Evening photo of The 228 taken from the patio side. the patio is decorated with twinkle lights and the fire pit has a fire in it.

Having a clear event budget set before booking venues and vendors for your event makes it less likely costs will spiral out of control. However, not everyone has experience creating event budgets. The following few tips may come in handy.

Start With the Overall Event Budget

First, determine exactly how much you can afford to spend on the event. All expenses should come out of this pot of money.

Determine the Guest List

Creating at least a proposed guest list is essential. It’s hard to figure out a budget without knowing how many people you expect. If the overall budget isn’t enough for the proposed number of guests, cut the guest list before sending out invites or increase the budget

Consider All Types of Expenses

Next, divide the overall event budget into smaller budgets for each expense category. This includes things like venue, food, beverages, activities, decorations, lighting, transportation, equipment, the printing of invitations and other materials, gifts, and a contingency fund for unexpected expenses. Allow for a contingency fund of between 5 and 25 percent of the budget, preferably nearer the high end. For some types of expenses, break down the costs even further. Create a new line item for each expense within the category. The catering budget may include lines for linens, alcohol, food, service fees, and other expenses.

Prioritize Expenses

Consider which items in the event budget are most important to you. Perhaps you want amazing food but don’t mind cutting back on the decorations. Maybe having a live band for dancing is essential, but don’t need a fancy venue. Determining your priorities helps you reallocate money within the different categories to stay within your budget.

Do Your Research

Before committing to any vendors, research how much different items typically cost. Then you’ll discover if you’re allocating an unrealistically low amount to a category before it’s too late to compensate and stay within the overall event budget. Use this research to determine the expected expenses, then include a column on the budget to note actual costs.

Check Budgets From Past Events

If you or someone you know has held a similar event in the past, the budget and actual costs from that event can be a starting point for the budget for this event. Look into areas where the actual costs were higher than those originally budgeted to get an idea of what may cost more than you’d expect.

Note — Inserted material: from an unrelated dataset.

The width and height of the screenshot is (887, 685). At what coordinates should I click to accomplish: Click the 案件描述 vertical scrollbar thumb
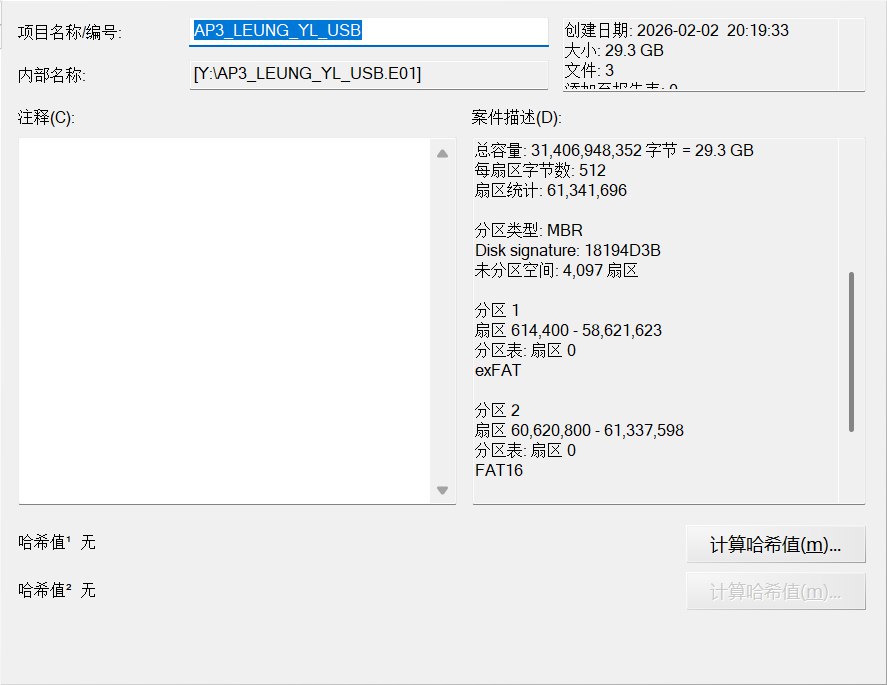point(851,350)
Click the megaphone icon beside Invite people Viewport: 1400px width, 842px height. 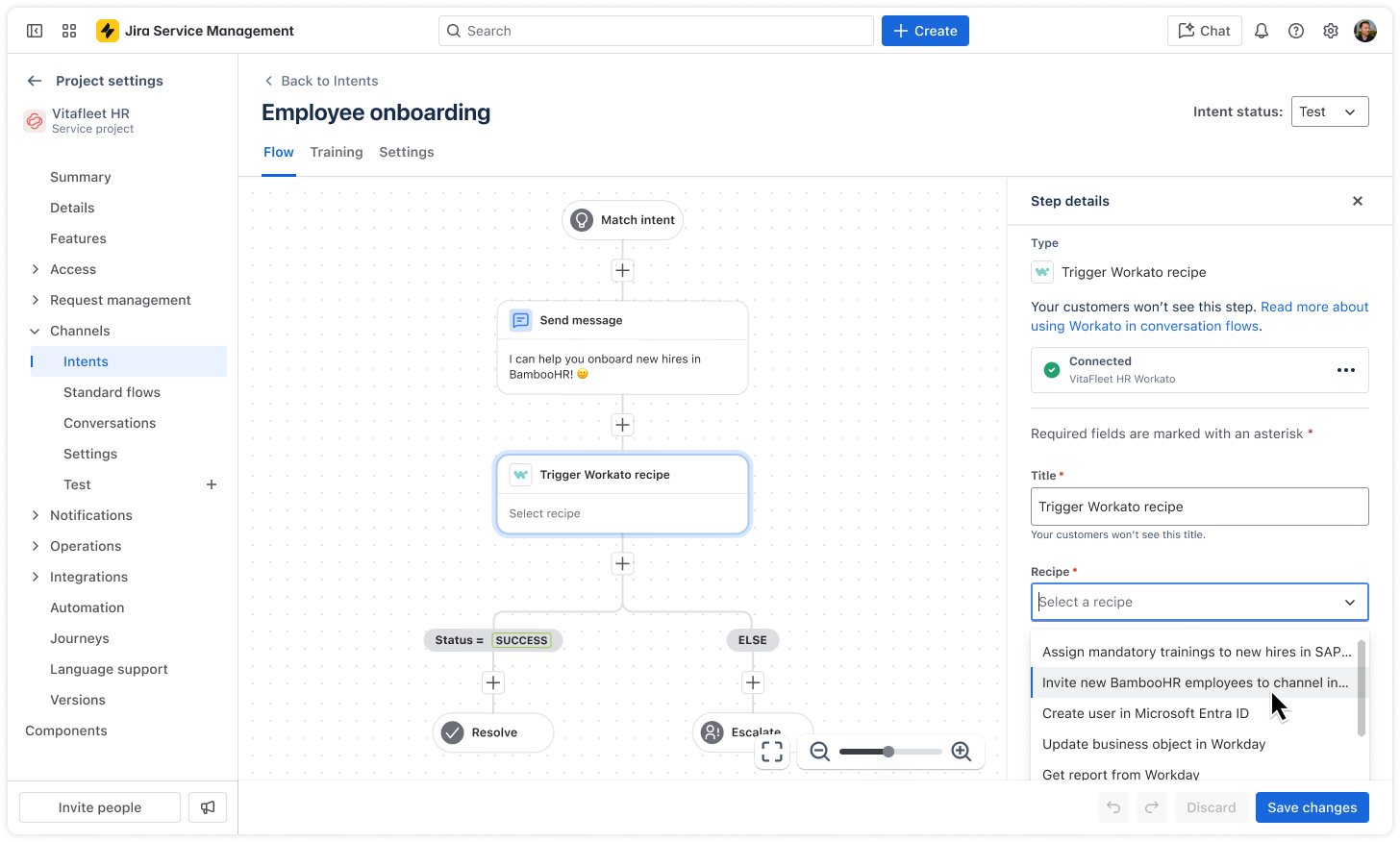point(207,807)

Beware of Minimums and Package Requirements

Some event venues or vendors may have minimums. This means even if you only have 80 guests you may have to pay for 100 guests. They may have packages that require you to purchase certain services from them whether or not you wanted to use those services. Sometimes packages can be a good deal but not if they include costs for unwanted items.

Be Creative

With a little creativity, you can work around budget stumbling blocks. If all the venues close by cost more than you can afford, book a venue further away and book transport to the event. Sometimes you can save money doing this instead of using the original location. Talented friends and family members can help with some tasks to minimize expenses. For example, sometimes couples ask friends to perform a service related to their profession (such as taking wedding photos or making the wedding cake) instead of giving a wedding gift.

Include Amounts

When noting the event budget, include amounts, such as “100 bottles of wine” instead of just “wine.” This makes it easier to see where you can cut costs by purchasing less of an item rather than removing it altogether.

Watch Out for Hidden Expenses

Sometimes all the fees associated with a service aren’t obvious. A wedding venue may charge for cutting the cake. Other vendors could also have hidden fees. Ask if there are any other fees or charges you should know about when you get quotes.

Get Multiple Quotes and Negotiate

Get quotes from multiple vendors and be willing to negotiate. This can get you a substantially better deal. A preferred vendor may match the price offered by another vendor or at least add other services or items while staying at the same price.

Update the Budget Regularly

Once you lock in vendors and pay deposits, regularly update the budget to keep it balanced. If you need to spend extra for the venue, cut costs elsewhere to stick within the budget.

Tips for Cutting Costs

Start by eliminating the little things that are nice touches but that guests probably won’t miss. These include programs and save-the-date cards for weddings. Skip entirely or limit the extra gifts for attendees, use fewer flowers in the décor, and consider changing the event to a less popular date or time to save on the venue cost.